Independence In Gaming

vintage independence day

Looking at the title of this piece, I suppose I could have been talking about the indie game scene, but I’m actually referring to something else. I was thinking about what game best illustrated independence for me. There are so many open world games out there where you can go where you want, when you want, but only one epitomizes (for me) what true game independence looks like: Far Cry 3.

fc3 logo

Far Cry 3 was barely on my radar in 2012. I knew it was releasing in December, but I didn’t have feelings about it one way or another. I knew it was set in a tropical location (I am a sucker for this), and I knew there would be lots of water (I am also a sucker for this). Beyond that, I had little thought about what it was, or should be.

Turned out, it was better than anything I could have hoped for. In every way possible.
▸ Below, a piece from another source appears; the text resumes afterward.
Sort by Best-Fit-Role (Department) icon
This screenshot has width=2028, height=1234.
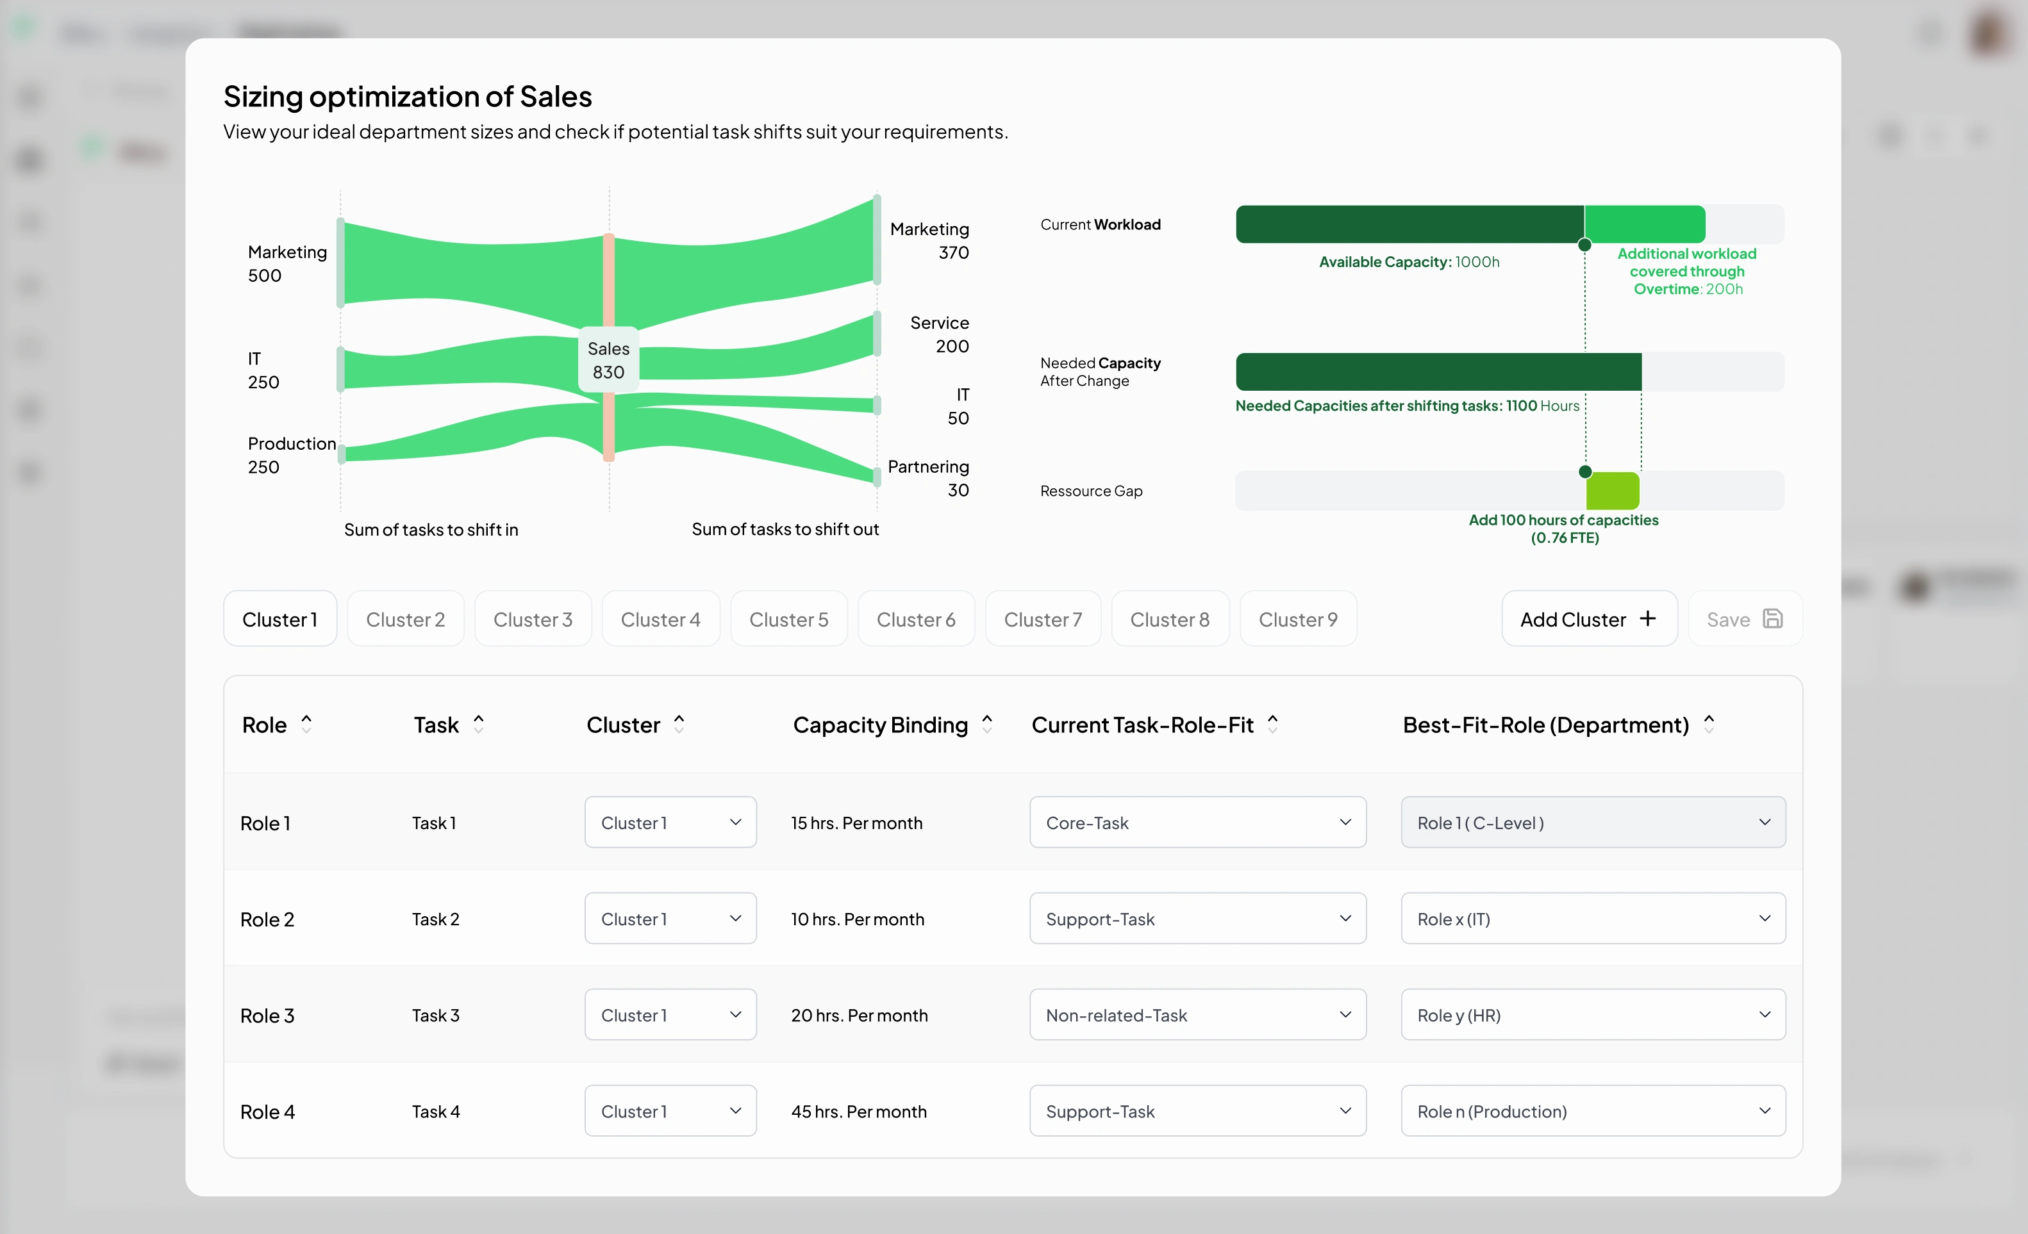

Okay, that’s a lie. The driving segments were the worst, but otherwise, everything was amazing.

fc3 jungle wallpaper 01

From the moment you take control of Jason (arguably one of the more ridiculous protagonists in recent gaming), you are unleashed into a world that is so messed up, just about anything goes. You are free to do anything you want, however you want. If you want to try to take over a base in stealth fashion, you go for it. If you want to run in, guns blazing, you can do that, too.

On the other end of the spectrum, if you want to ride a jet ski aimlessly for an hour, you can do that, too.

If you want to explore the islands and not disturb the wildlife, you can inject yourself with a particular syringe and your presence will barely be noticed by the creatures around you. You won’t be attacked for a period of time. How often did I inject myself with that syringe just so I could watch turtles loping along?

Answer: many, many times.

fc3 jungle wallpaper 02

As I stated above, I adore water in games. So when I unlocked a syringe that allowed me to swim for longer periods of time, I super took advantage of it. I dove deep and found treasure. I saw various forms of sea life. I was able to get to places I’d not previously been able to go. It was like a magical pass to anywhere.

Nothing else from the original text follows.